LISTED ENTRIES: Begin
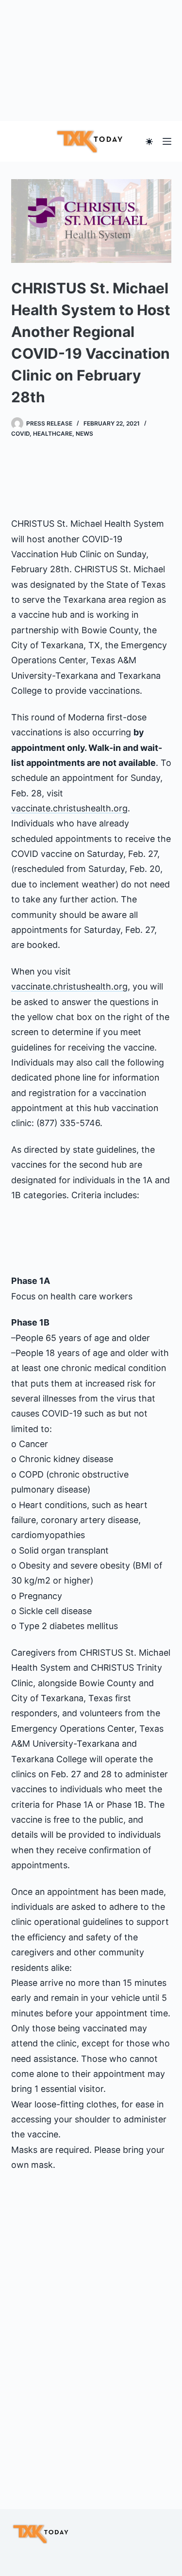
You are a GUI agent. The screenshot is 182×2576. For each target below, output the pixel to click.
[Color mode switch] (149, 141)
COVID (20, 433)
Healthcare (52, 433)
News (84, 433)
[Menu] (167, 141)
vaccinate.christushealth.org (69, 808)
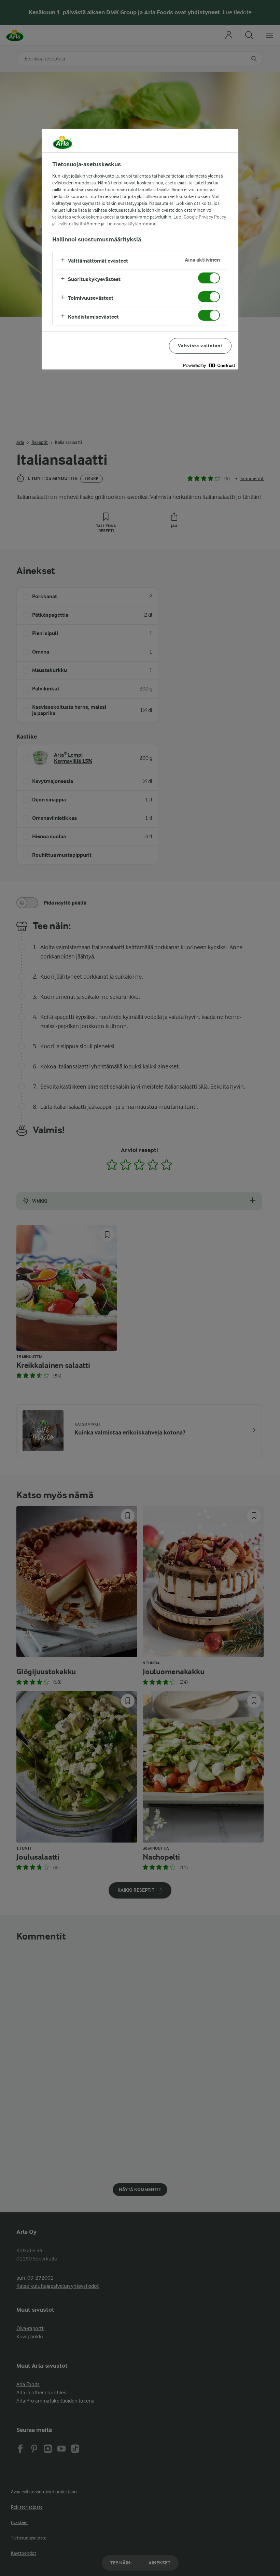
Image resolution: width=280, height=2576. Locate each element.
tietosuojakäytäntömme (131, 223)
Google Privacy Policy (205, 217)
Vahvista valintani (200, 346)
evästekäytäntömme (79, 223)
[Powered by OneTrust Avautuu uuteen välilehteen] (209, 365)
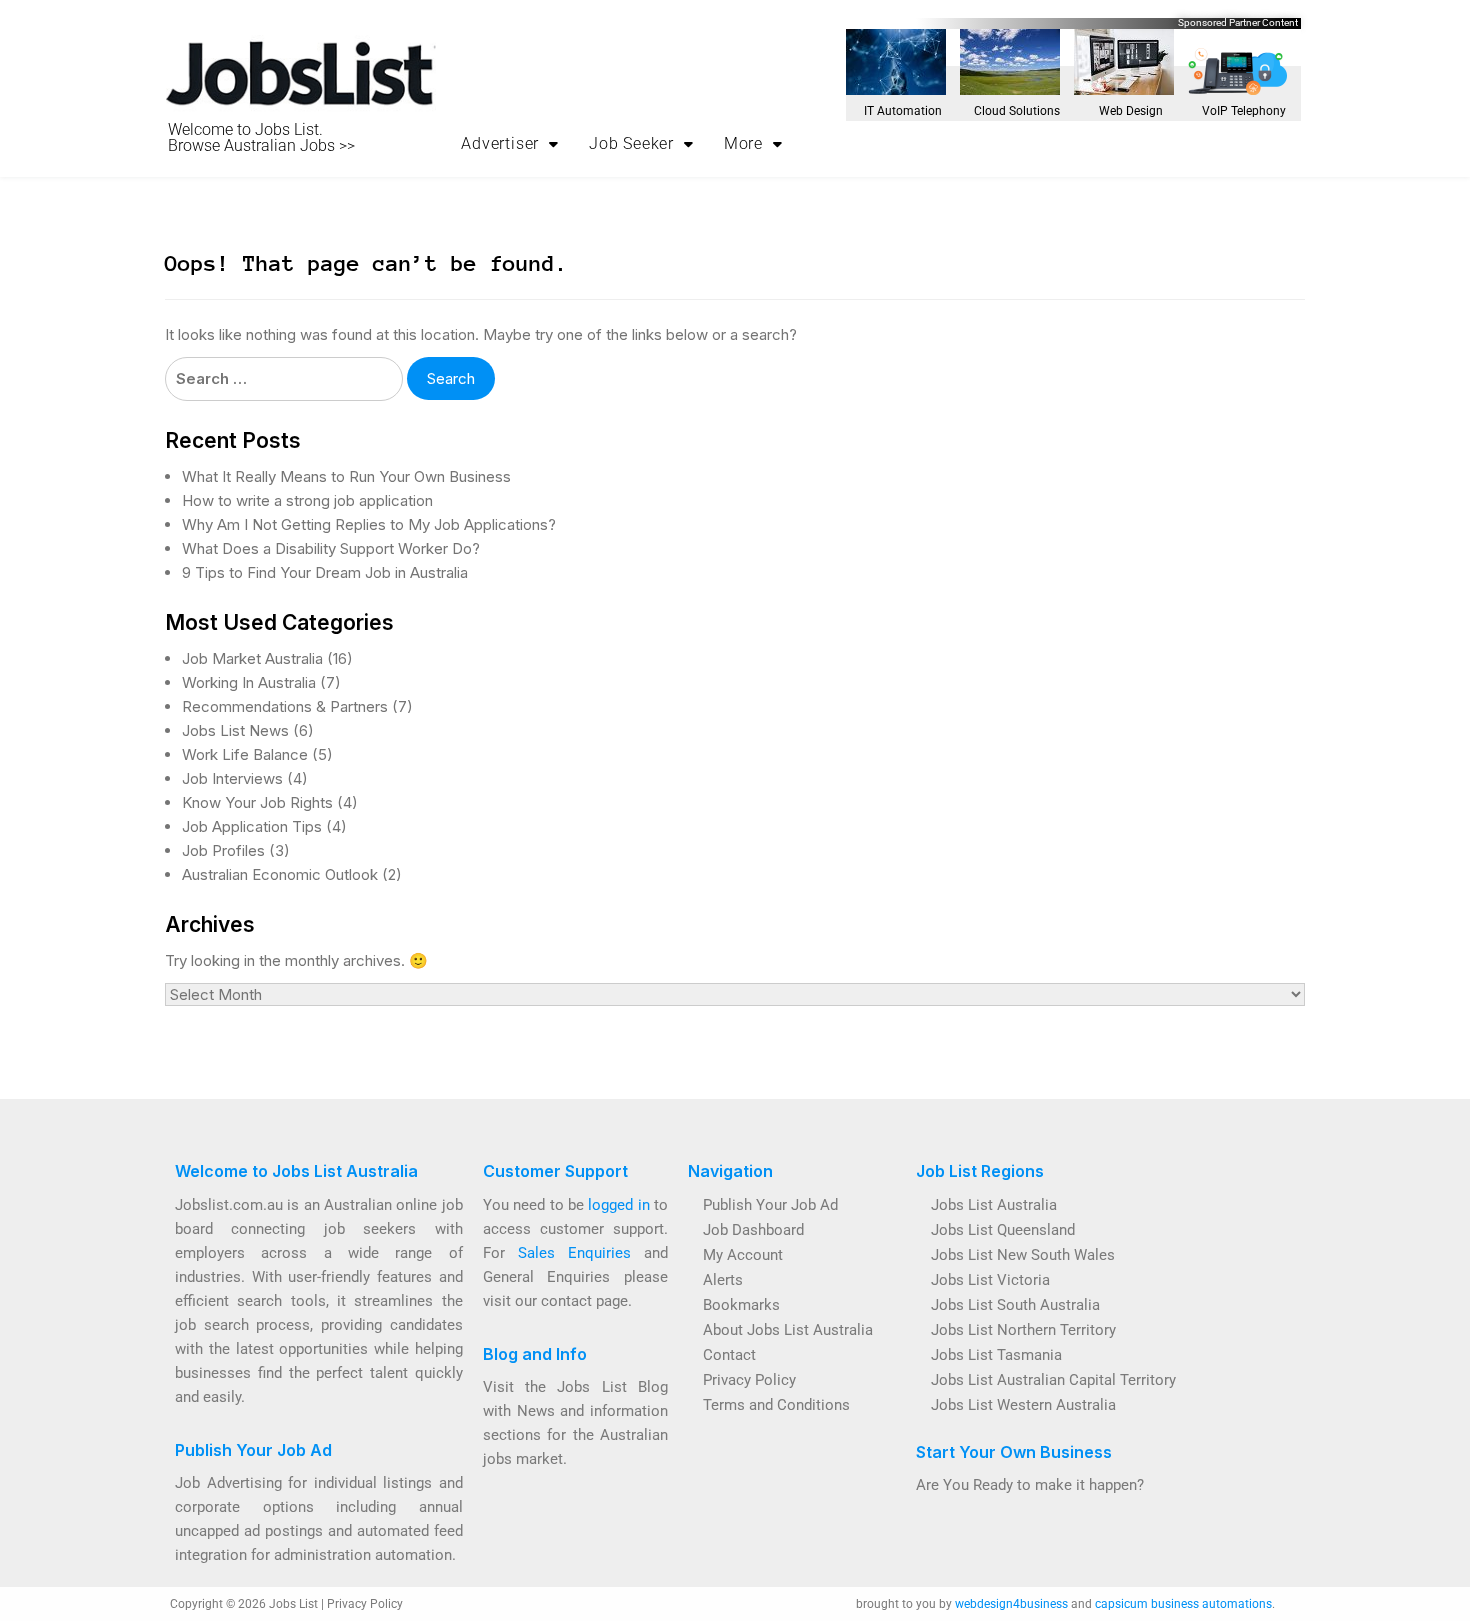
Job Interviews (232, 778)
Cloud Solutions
LISTED ENTRIES: End
- **EXERCISE OBJECTIVE**: What the answer needs is every line from the one with "Vahvista valintani (200, 346)" through the last line of the data, reproduced word for word and with pictures omitted.

- **SOLVED EXERCISE**:
Vahvista valintani (200, 346)
evästekäytäntömme (79, 223)
[Powered by OneTrust Avautuu uuteen välilehteen] (209, 365)
Job Interviews (232, 778)
Cloud Solutions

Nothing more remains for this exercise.